- Culture
- 25 Nov 04
I Love Huckabees is far too much fun to argue with.
Unless you happen to be one of those diabolical tossers who insist upon laughing uproariously lest anyone suspect that you didn’t catch the Marcuse reference (get over yourself, they drop those in Meg Ryan movies), then American Indie comedy is frequently a more contradictory notion than a permanent Tottenham manager. Sure, Charlie Kaufman can inspire a kind of goofy delirium, Whit Stillman is always divinely arch and if you’re having a bad day then La Bute’s gleeful spite will hit the spot, but generally the sector trades on knowing smiles and daffy idiosyncrasies rather than belly laughs.
Happily, David O. Russell, having already bucked the overarching trend with the fabulous Flirting With Disaster, has now turned up with this delightful curate’s egg, though one would have to say that I Heart Huckabees is more funny peculiar than funny ha-ha.

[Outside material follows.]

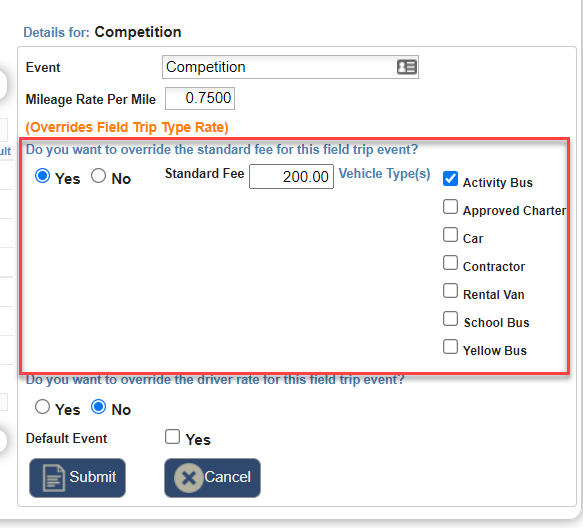Submit the Competition event details
The image size is (583, 528).
pos(77,478)
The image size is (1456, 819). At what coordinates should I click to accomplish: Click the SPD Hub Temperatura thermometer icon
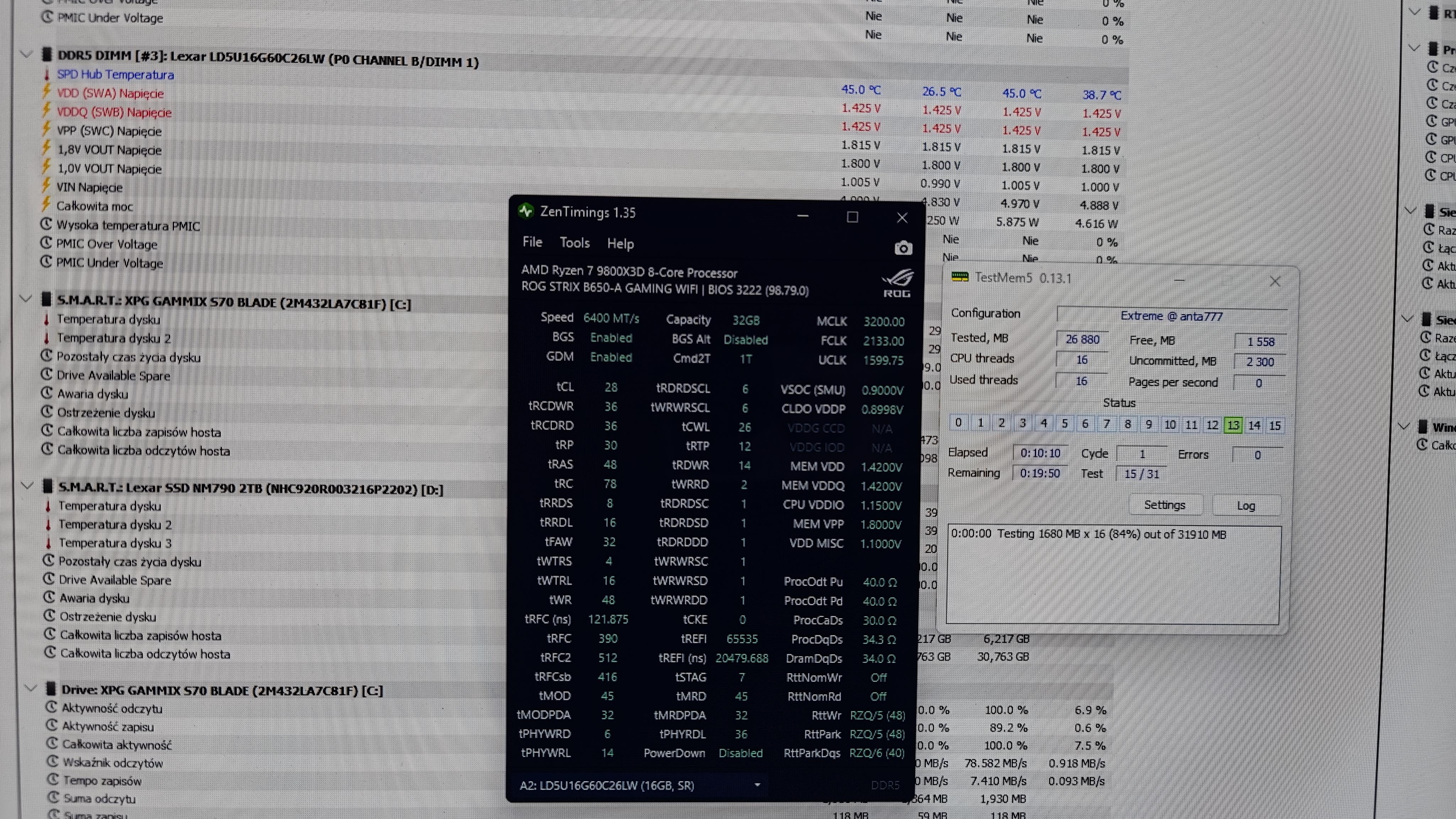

This anti-corporate quirk-fest sees Jason Schwartzman’s environmentally-concerned crap poet hire cooler-than-thou existential detectives Lily Tomlin and Dustin Hoffman to determine the meaning behind a series of coincidences involving a Sudanese immigrant. Within minutes the bizarre new-age investigators are squirreling through Schwartzman’s dustbins, peering through his bathroom window and asking awkward questions about their client’s rivalry with Jude Law’s carefully tousled corporate climber. Ostensibly their quarrel is rooted in Jude’s noxious retail giant employers - the eponymous Huckabees – attempting to build on precious marshland, but is their mutual animosity maybe down to some crypto-Buddhist quantum mechanical fissure?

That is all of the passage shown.